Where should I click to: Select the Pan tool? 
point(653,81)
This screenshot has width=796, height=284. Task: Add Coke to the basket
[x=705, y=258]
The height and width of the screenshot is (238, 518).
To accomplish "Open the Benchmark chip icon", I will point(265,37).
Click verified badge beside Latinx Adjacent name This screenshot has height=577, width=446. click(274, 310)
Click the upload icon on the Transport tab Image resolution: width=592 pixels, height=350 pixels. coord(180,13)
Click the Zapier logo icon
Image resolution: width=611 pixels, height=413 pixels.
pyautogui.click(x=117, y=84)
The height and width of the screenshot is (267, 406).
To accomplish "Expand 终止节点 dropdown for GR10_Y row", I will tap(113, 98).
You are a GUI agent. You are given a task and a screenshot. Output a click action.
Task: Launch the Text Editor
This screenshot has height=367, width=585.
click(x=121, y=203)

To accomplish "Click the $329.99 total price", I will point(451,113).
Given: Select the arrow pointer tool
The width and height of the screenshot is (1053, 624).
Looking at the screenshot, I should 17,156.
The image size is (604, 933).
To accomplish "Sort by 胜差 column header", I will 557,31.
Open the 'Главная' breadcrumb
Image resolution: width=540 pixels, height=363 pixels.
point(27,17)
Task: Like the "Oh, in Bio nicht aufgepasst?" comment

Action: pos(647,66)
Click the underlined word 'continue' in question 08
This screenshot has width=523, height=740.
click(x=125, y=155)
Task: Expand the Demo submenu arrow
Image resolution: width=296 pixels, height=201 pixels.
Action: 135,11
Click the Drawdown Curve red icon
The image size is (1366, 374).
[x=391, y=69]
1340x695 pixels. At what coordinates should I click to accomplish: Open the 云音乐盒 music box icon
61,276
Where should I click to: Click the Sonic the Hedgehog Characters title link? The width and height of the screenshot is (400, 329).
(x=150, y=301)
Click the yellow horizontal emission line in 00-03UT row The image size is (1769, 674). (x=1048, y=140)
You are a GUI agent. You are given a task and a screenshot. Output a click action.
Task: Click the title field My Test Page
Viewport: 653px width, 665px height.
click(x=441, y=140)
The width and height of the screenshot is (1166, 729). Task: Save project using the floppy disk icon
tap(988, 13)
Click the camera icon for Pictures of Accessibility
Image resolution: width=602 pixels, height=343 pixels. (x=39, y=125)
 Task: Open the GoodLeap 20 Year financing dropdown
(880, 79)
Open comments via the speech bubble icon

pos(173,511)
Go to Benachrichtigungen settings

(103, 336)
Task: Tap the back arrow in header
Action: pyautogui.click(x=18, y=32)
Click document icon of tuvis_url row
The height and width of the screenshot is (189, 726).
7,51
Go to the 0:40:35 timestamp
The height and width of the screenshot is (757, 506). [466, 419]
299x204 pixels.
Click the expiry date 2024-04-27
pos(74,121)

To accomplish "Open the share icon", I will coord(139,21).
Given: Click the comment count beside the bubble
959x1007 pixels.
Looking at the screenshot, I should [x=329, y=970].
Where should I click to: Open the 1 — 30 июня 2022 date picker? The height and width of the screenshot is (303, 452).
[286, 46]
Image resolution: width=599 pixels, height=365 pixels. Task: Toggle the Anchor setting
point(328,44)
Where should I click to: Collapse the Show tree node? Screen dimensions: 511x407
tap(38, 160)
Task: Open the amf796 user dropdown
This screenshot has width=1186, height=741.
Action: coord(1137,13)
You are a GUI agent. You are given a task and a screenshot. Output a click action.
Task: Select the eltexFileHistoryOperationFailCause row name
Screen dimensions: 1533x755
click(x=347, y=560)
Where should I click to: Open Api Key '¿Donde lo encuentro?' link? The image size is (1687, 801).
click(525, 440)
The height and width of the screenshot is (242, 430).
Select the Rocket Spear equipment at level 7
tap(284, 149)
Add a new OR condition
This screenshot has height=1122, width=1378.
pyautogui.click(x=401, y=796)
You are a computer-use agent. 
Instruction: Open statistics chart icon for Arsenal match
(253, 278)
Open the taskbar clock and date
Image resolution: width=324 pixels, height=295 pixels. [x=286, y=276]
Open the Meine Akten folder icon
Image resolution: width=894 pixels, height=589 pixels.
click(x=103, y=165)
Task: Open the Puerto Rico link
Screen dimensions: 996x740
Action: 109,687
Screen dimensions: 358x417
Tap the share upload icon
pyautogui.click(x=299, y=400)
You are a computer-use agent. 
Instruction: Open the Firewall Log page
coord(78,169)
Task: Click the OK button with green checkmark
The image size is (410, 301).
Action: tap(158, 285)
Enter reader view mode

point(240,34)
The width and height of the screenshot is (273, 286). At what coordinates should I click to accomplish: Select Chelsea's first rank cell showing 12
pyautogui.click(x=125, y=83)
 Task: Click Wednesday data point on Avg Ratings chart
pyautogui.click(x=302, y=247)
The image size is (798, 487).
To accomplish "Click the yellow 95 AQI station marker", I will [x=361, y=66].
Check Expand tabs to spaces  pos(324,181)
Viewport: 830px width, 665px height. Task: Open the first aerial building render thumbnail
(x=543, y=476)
---
### Problem statement
For the listing above, state how many lines include the word "beside", and give only the number.

### Answer box
2